Consegna 1 | Nel diario di viaggio in Kenya, che cosa si trova davanti all'ingresso delle partenze dell'aeroporto Catullo?
Consegna 2 | Quali luoghi scritti con l'iniziale maiuscola compaiono nel diario di viaggio in Kenya? Elencali tutti.
Consegna 3 | Prosegui il diario di viaggio in Kenya a partire dall'ultima frase riportata.

Un muro di nebbia accoglie il mio arrivo a Verona e il mio ottimismo ha un crollo. Già mi vedo con voli cancellati o spostati, ma attorno all’aeroporto (grazie alle Divinità) pare esserci sereno. 
L’aeroporto Catullo è di per se abbastanza triste se non fosse per una nota di colore che un uomo trova pur sempre gradevole: davanti all’ingresso delle partenze un bel negozio di lingerie con tanto di manichini addobbati di tutto punto. 
La domanda che mi pongo è “perché là lingerie in aeroporto? Forse per la leggenda del sesso nel bagno dell’aereo? O perché così, in caso, l’apparecchio precipitasse, ritroveranno il nostro intimo in ordine?”
Comunque resta il fatto che, in caso di tragedia, una calza tenderà a smagliarsi.
Il restante stabilimento ricorda una cattedrale nel deserto. 
Pochi, a quanto pare, i turisti in attesa del volo, così rari che ci si aspetta di incontrare, da un momento all’altro, la famiglia Addams.
Fortuna che somiglio allo zio Fester.



Diario di viaggio: Capitolo 4
 l’arrivo

24 ore, anzi qualcosa in più, senza dormire andando avanti a caffè valgono la pena perché un viaggio in Kenya è sempre particolarmente magico.
Per evitare di spaventare ulteriorimente i miei due lettori, non mostrerò la foto della mia faccia accartocciata dal sonno.
“Eh ma potevi dormire in aereo, visto che hai viaggiato di notte oppure, potevi dormire sul pulmino durante il trasferimento dall’aeroporto al Resort”
Primo: non dormo quando non guido io.
Oddio: messa così sembra che io sia un imprudente che dorme al volante, ma non è così state tranquilli, la vostra vita è (quasi) al sicuro con me al volante.

Dati forniti |
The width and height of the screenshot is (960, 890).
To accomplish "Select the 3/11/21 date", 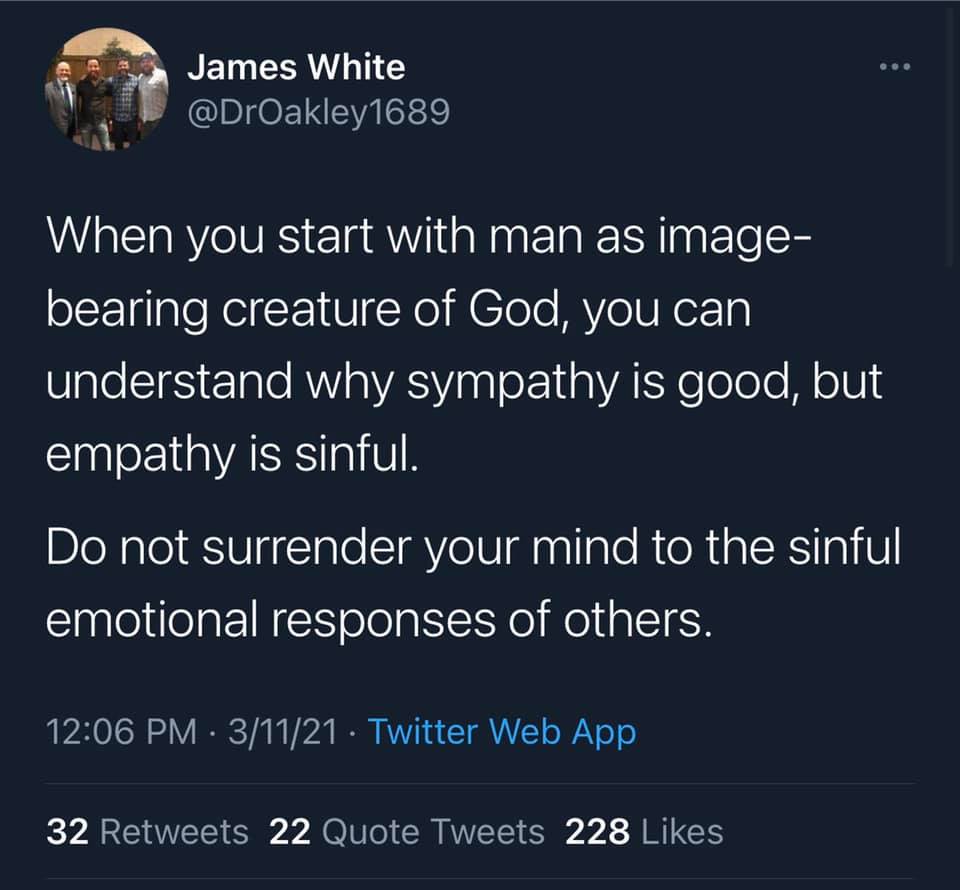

Risposta scritta 1 | Un negozio di lingerie, con tanto di manichini addobbati di tutto punto.

Risposta scritta 2 | Verona, aeroporto Catullo, Kenya, Resort.

Risposta scritta 3 |
Intendo dire che se non guido, divento una di quelle persone che urlerebbero volentieri “attento alla macchina, non superare qui! Arrrghhhh moriremo tutti!”.
Lo farei soprattutto in un paese che guida “dalla parte sbagliata della strada”. 
Il Kenya non ha colpe in questo, le colpe sono dei britannici che colonizzarono questo meraviglioso paese.
Comunque...
Per rispondere all’altra domanda, non ho dormito in aereo perché russo come un bufalo in calore (e qui mi giocherò, mio malgrado, la possibilità di dormire o viaggiare in futuro con nuove amiche). 
Ora: voi vedreste di buon occhio un intero Boeing 787 sveglio per il russare di un singolo passeggero per di più viaggiante in classe economica?
La risposta è dentro di voi.
Pensateci su...

Diario di viaggio: Capitolo cinque
giorno 1 
Si progettano escursioni

Voi, si: voi!
Voi che leggete queste mie note e che mi accusate di essere troppo ansioso e che dovrei drogarmi meglio...
Secondo voi, un ansioso, progetterebbe una escursione in motocicletta (10 hp, poco cromata...) in un paese dove, lo dicevamo ieri, si guida dalla parte sbagliata?
Un ansioso cavalcherebbe mai una moto, per vedere un tramonto? Certo sarebbe cosa romantica e allettante. Comunque ok, temo abbiate ragione voi: io infatti non ho scritto che la farò sicuramente, ma che, valutandone pro e contro, la sto progettando e come sapete, tra il dire e il fare ci sta molto più che il mare: qui addirittura c’è un oceano...indiano.
Sono stato preso a braccetto da Brunella (la mia agente di viaggio su terra Kenyota) che mi sta consigliando le escursioni migliori e ho già “adottato” un beach boy in spiaggia.
Sarà il karma, sempre che esista, ma l’unico appassionato di fumetti e pseudo vignettista presente al Resort che mi ospita, ha trovato un beach boy che si fa chiamare “Batman”.
Un caso? No, non credo.
Sappiatelo: le spiagge sono più sicure con un supereroe a vegliarle.
Il capitolo più dolente, ma anche no, è il cibo.
Qui al Jacaranda, porca pupazza, si mangia divinamente.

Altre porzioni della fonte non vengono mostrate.